> **Work required**:
Answer these questions from the text below on FCC captioning:
(a) Who is named as the new Chairman of the FCC?
(b) How long will local TV stations have to substantially improve captioning of their news, weather, and sports shows via the electronic newsroom technique?
(c) During which hours are programs usually not captioned?

When I send you a request for your personal help and involvement, I do it when we know it is going to be worth your time and effort, and the results it will bring to the rest of our fellow deaf and hard of hearing citizens in America!

If you come to join us this Thursday at the FCC, it will make a tremendous impression on the new Chairman of FCC, Mr. Tom Wheeler, and his fellow four Commissioners – Ms. Mignon Clyburn, Ms. Jessica Rosenworcel, Mr. Ajit Pai, and Mr. Michael O’Rielly.  Equally important, we give our deepest thanks and “pats on the back” to Ms. Karen Peltz Strauss, Mr. Greg Hlibok, and Mr. Eliot Greenwald with the Consumer and Governmental Affairs Bureau at the FCC.  They have worked hard with the five-member Commission to make this initiative possible.  The FCC is making a big step forward for our two petitions.  They have heard you loud and clear, after so many years.

The historical, pivotal action FCC takes this Thursday will create much improvement in captions for our daily television viewing experience.  Details are not final but a few examples are as follows:

1.)  the Commission is giving local TV stations with news, weather, and sports shows a year’s time to substantially improve captioning of these shows via the electronic newsroom technique (ENT).

2.)  While local TV stations improve their offering of captions via ENT for their news shows, FCC asks around for more information as to whether the TV stations should continue providing captions via ENT or in real-time captions.

3.) The Commission will make clear that it expects higher quality captions for off-line (pre-recorded) programming, and as reasonable as possible for live programming.

4.)  The Commission will ask in an upcoming proceeding on whether it should require captioning of all advertisements that are shown on TV, as well as programs having captions 24 hours a day.  Right now, as you know, advertisements are not required to be captioned, and programs that are aired between two a.m. to six a.m. are usually not captioned.

5.) Commission will coordinate more closely with industry on complaints that we file with them for erroneous captioning. This time, there will be enforcement action on the Commission’s part, only when there is a recurring violation of any one programmer’s responsibility to caption its program.

> **Stored rows**:
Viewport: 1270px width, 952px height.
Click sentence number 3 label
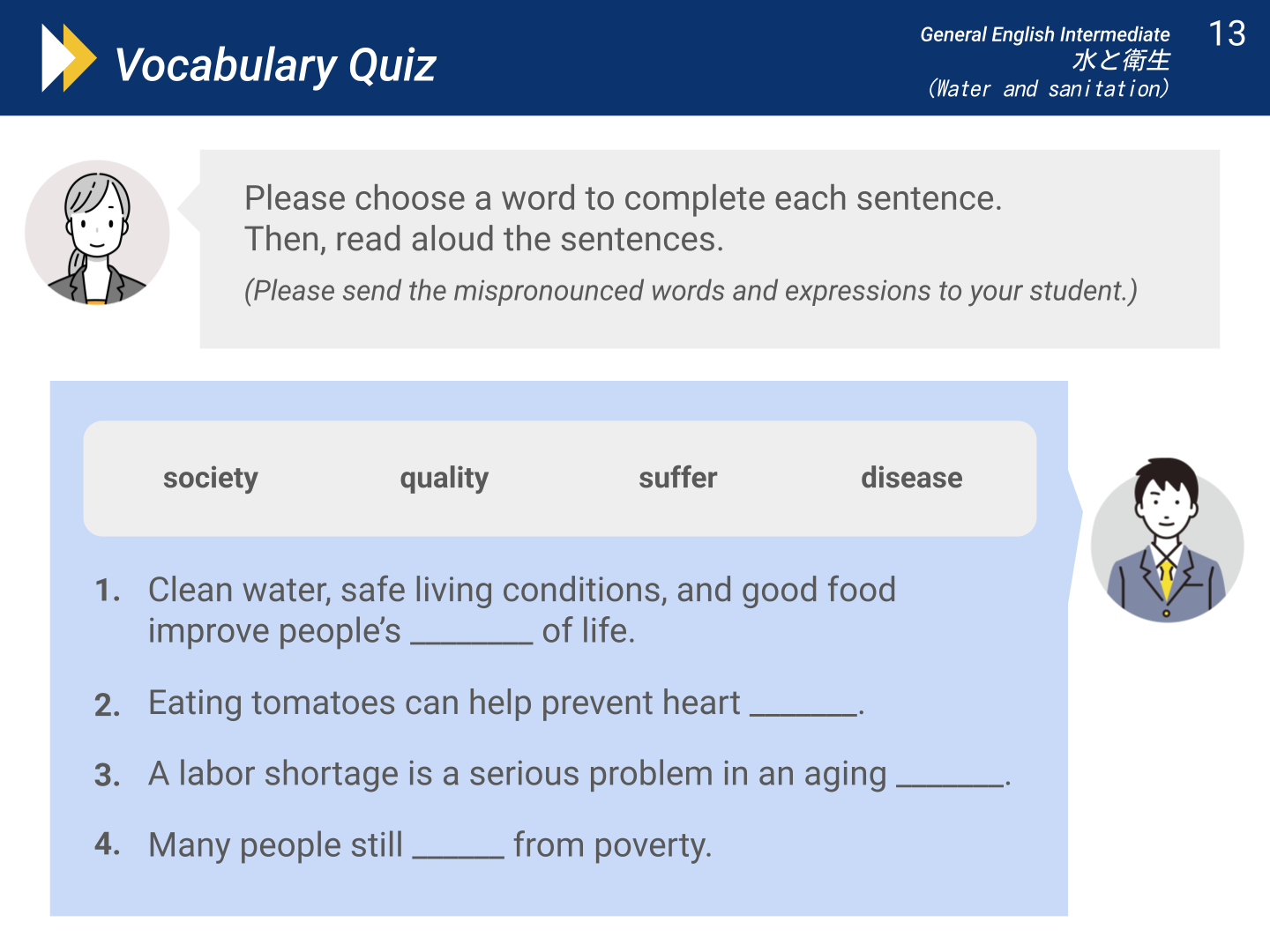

--

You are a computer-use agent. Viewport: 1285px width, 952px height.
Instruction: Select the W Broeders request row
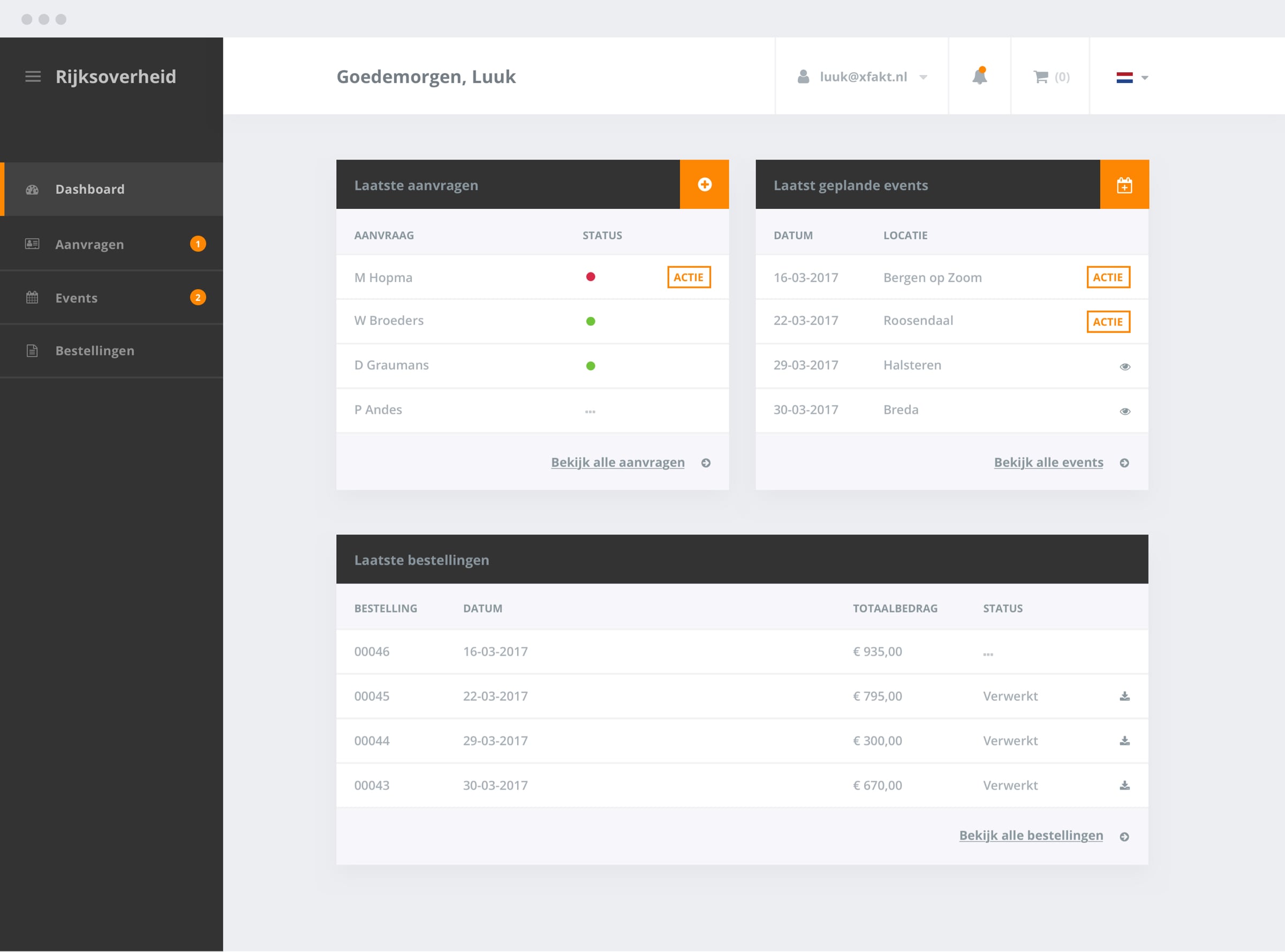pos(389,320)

> **Solution**:
(a) Mr. Tom Wheeler
(b) A year
(c) Between two a.m. and six a.m.